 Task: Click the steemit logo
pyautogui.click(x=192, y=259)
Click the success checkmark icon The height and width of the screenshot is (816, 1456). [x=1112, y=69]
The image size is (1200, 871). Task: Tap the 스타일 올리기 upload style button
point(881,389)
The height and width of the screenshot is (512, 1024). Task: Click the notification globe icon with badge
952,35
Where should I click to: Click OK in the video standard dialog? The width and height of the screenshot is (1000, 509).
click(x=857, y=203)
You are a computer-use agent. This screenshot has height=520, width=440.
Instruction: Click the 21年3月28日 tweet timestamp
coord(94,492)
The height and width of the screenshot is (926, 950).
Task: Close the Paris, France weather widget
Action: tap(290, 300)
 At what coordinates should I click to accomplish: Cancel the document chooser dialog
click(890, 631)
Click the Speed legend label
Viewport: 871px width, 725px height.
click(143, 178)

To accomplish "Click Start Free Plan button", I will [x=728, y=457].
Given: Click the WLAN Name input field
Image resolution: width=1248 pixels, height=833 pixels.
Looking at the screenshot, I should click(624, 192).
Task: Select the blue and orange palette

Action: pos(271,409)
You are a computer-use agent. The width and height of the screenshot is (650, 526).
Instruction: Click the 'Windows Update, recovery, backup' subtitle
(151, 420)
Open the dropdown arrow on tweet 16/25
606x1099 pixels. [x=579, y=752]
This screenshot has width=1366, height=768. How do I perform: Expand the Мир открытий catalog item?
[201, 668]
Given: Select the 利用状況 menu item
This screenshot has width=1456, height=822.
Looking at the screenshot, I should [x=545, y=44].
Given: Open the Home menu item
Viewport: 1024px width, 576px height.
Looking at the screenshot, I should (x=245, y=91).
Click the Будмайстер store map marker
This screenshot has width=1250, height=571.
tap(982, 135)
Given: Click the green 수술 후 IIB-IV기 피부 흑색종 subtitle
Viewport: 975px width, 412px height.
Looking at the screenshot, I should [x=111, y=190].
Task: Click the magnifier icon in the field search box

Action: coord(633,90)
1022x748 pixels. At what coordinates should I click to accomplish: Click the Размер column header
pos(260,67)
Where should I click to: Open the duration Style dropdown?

> **EXERCISE AIM**: A complete answer lists each line of the data that holds the word "Given".

> **RESULT**:
Given: Click the WLAN Name input field
Given: Select the 利用状況 menu item
Given: Open the Home menu item
Given: Click the green 수술 후 IIB-IV기 피부 흑색종 subtitle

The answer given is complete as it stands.